指示 1
後掲の書評の抜粋から、「毎度毎度同じことを言っている」から「まずはベル不在の中、アンフィス・バエナと対峙することになったリリ達。」までの部分を一字一句変えずに返してください。
******************************
ゆうべによんだ。

だれかに読んだ本のことをきいてもらいたくて。

『ダンジョンに出会いを求めるのは間違っているだろうか 14』

ダンジョンに出会いを求めるのは間違っているだろうか 14』  大森藤ノ

ダンジョンに出会いを求めるのは間違っているだろうか14 (GA文庫)

 

ダンまち」シリーズ13作目。

 

リューに掛けられた疑惑を巡りダンジョンに潜ったヘスティアファミリアを待ち受けるのは、困難に次ぐ困難。

かつてない強敵を前に分断されてしまったベルとファミリアの面々。どちらも予断を許さない状況に、いかにして彼らは活路を見出すのか。

前巻から続いたダンジョン遠征も、今回600ページ超のボリュームをもって結末を迎える。

 

 

 

 

※以下、ネタバレを含みます。未読の方はご注意ください。

 

 

 

 

とりあえず、ひと言いい?

めちゃくちゃ良かった!!!

毎度毎度同じことを言っているような気もするけれど、ピンチを前にみんなが成長していく姿が本当に格好良くて。

今回のダンジョン遠征の話は今まで以上に手に汗握る展開が多かっただけに、戦闘描写の一挙手一投足にどきどきしてしまった。

きっとこれから何度でも言うけど、13巻でベルくんの腕が切り落とされた時は本当に心臓止まるかと思った。

 

 

 

まずはベル不在の中、アンフィス・バエナと対峙することになったリリ達。

常に薄氷を踏むような総力をかけた戦いの中、みんなが成長していくのが本当にぞくぞくする。

アンフィス・バエナ戦においては命(ミコト)の決死の魔法に本当に胸が熱くなった。読みながら命(ミコト)がこのまま死んでしまうのではないかと頭をよぎったくらい満身創痍の状態であるはずなのに、それでも敵に対する魔法の手は緩めない。仲間たちもそんな捨て身の魔法を無駄にはしまいと、最大の一撃を見舞う展開は鳥肌もの。

その他のメンバーも、ここで敗北することは死を意味することを理解しながら、自分よりもまず仲間を思って命を賭すのがとてもよい。
******************************
指示 2
下記の行のうち、「Task」という文字列を含む行はいくつありますか。数字のみでお答えください。

提供された行
******************************
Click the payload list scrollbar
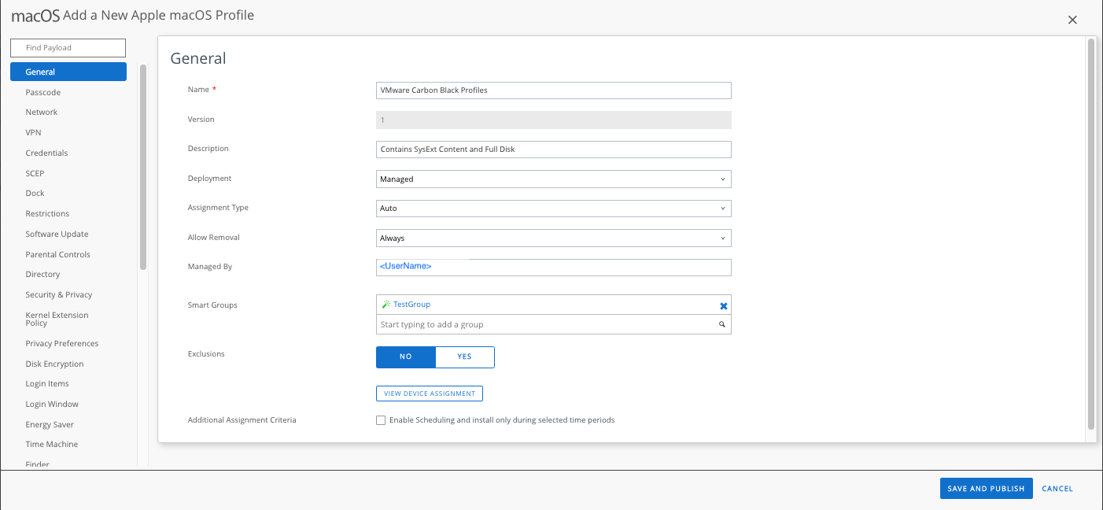Image resolution: width=1103 pixels, height=510 pixels. click(x=143, y=167)
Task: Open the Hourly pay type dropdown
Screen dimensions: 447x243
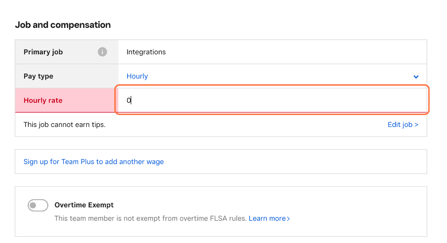Action: point(272,76)
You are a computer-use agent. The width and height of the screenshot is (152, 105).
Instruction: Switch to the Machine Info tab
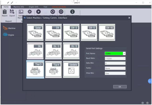tap(19, 7)
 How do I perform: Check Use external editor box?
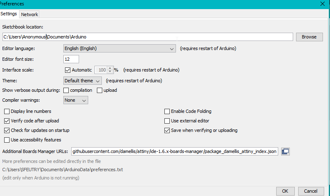(x=167, y=121)
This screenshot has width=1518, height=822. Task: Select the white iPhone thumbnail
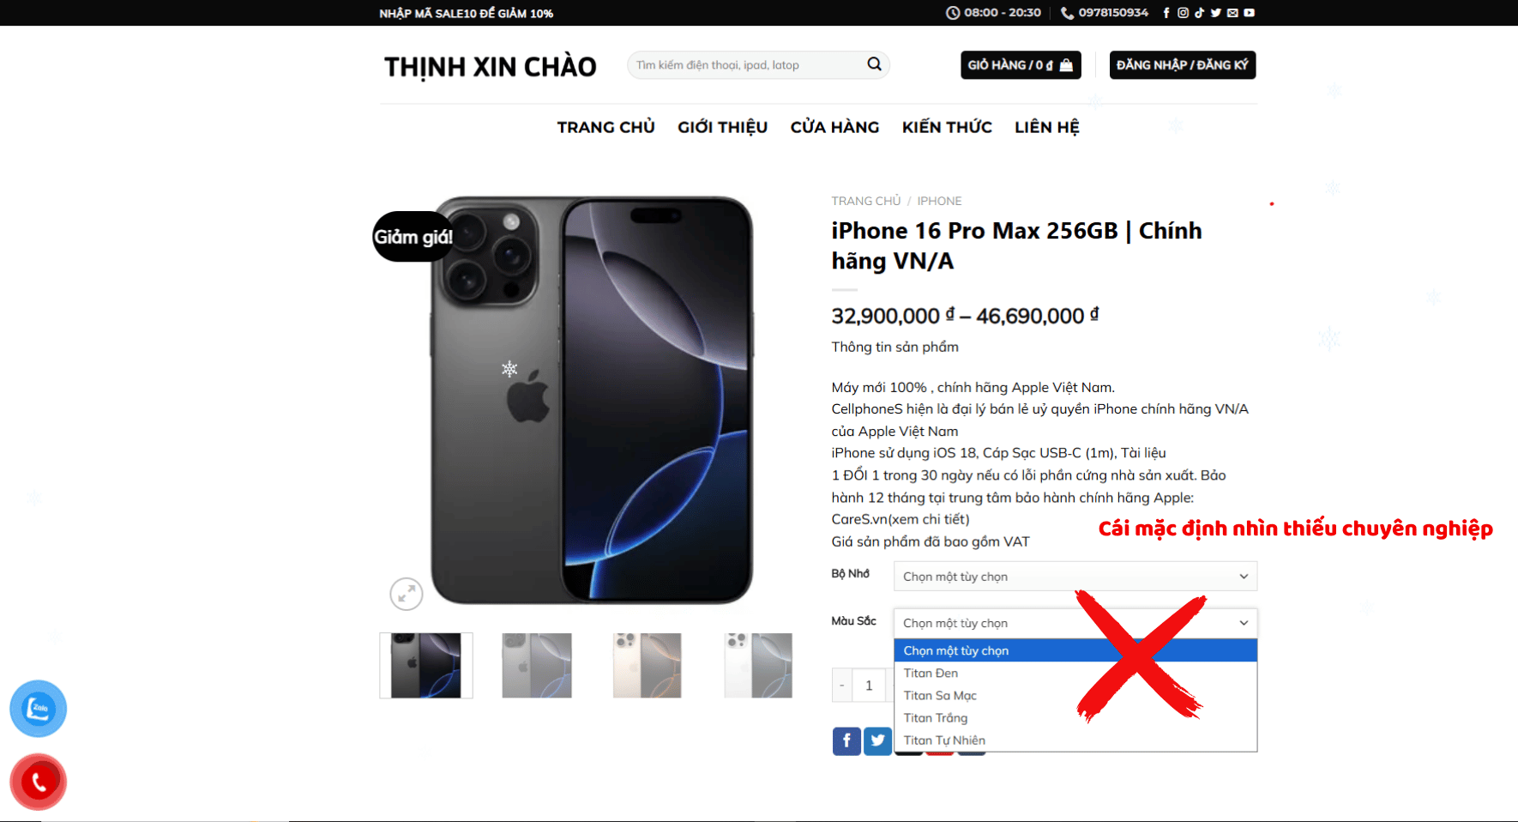[758, 666]
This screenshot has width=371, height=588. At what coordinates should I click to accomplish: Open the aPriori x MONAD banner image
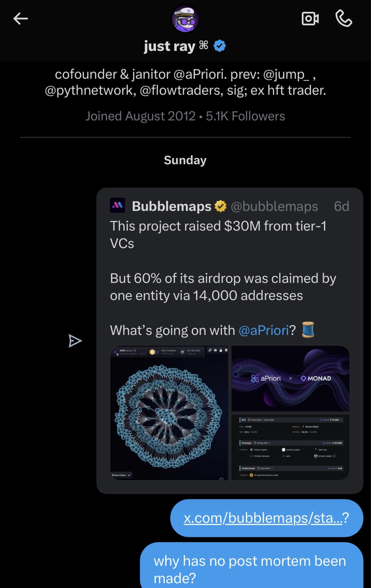(290, 379)
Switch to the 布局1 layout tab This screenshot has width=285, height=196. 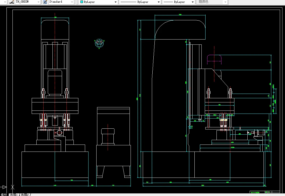point(14,194)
******************************
回答全文 1
毎度毎度同じことを言っているような気もするけれど、ピンチを前にみんなが成長していく姿が本当に格好良くて。

今回のダンジョン遠征の話は今まで以上に手に汗握る展開が多かっただけに、戦闘描写の一挙手一投足にどきどきしてしまった。

きっとこれから何度でも言うけど、13巻でベルくんの腕が切り落とされた時は本当に心臓止まるかと思った。

 

 

 

まずはベル不在の中、アンフィス・バエナと対峙することになったリリ達。

回答全文 2
2